Unsettling laughs: Like her predecessors, Hillary Clinton is not quite listening to what Palestinian President Mahmoud Abbas is telling her: It's the settlements, stupid. (David Silverman / Getty Images)
Fresh from pledging $300 million for war-torn Gaza (out of a total of $900 million for the Palestinian Authority), Hillary Rodham Clinton took her first trip to the West Bank as secretary of state today.
It was nothing like the stirring eight-hour visit to Gaza by Bill Clinton in December 1998, when he told the Palestinian National Council: "I am profoundly honored to be the first American President to address the Palestinian people in a city governed by Palestinians." Aaaron David Miller, then a State Department analyst traveling with Clinton, recalls the words of a Palestinian participant: "He should have been our president."
I doubt anyone is saying that today, after Hillary Clinton's brief visit, the smudges from her kiss-and-praise parade with Israeli leaders still fresh on her cheeks.

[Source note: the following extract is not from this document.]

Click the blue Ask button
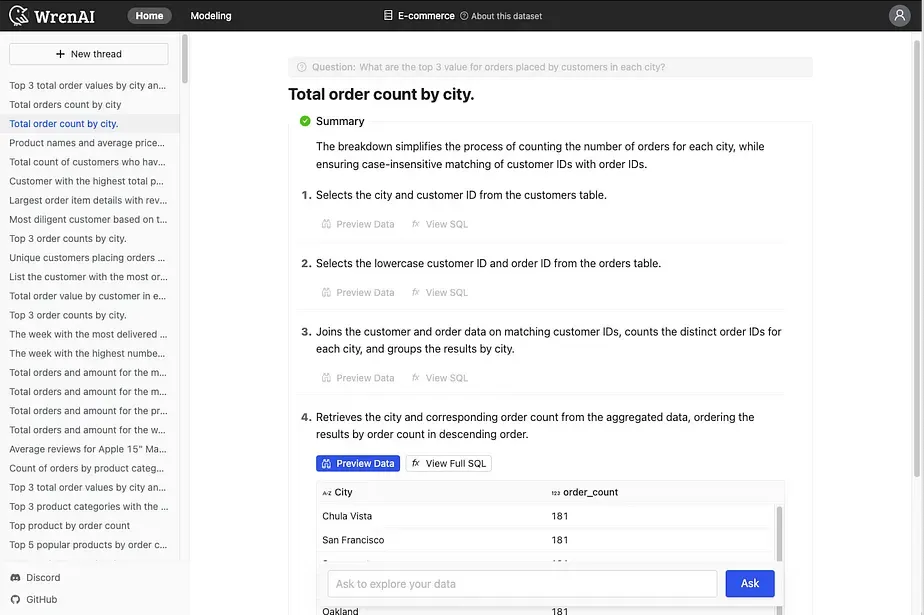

Rather, Mahmoud Abbas, the Palestinian president, asked what has been asked of every American president since 1967: that Israel stop its illegal settlement activities in occupied territories. Timely request, considering a new analysis by Peace Now, the Israeli human rights organization. "An examination of the data available on the Israeli government Website that contains maps and information from the Ministry of Housing," Peace Now reports, "reveals that in plans for the West Bank at least 15,000 housing units have already been approved, and plans for an additional 58,000 housing units are yet to be approved. [...] If all the plans are realized, the number of settlers in the Territories will be doubled (an addition of approx. 300,000 persons, based upon an average of 4 persons in each housing unit)."
Yet Clinton is still dancing the same dance her predecessor did, going through all the right motions, saying the right words, but backing them up with nothing more than the usual reassurances that in the end, nothing should stand in the way of the "unshakable, durable, fundamental relationship and support for the State of Israel." In her speech following her meeting with Shimon Peres, the Israeli president, the word settlements didn't cross her lips once.
Arguably the single greatest obstacle in the way of peace in the Palestinian-Israeli conflict managed yet again not even to be an afterthought in Clinton's telling perspective.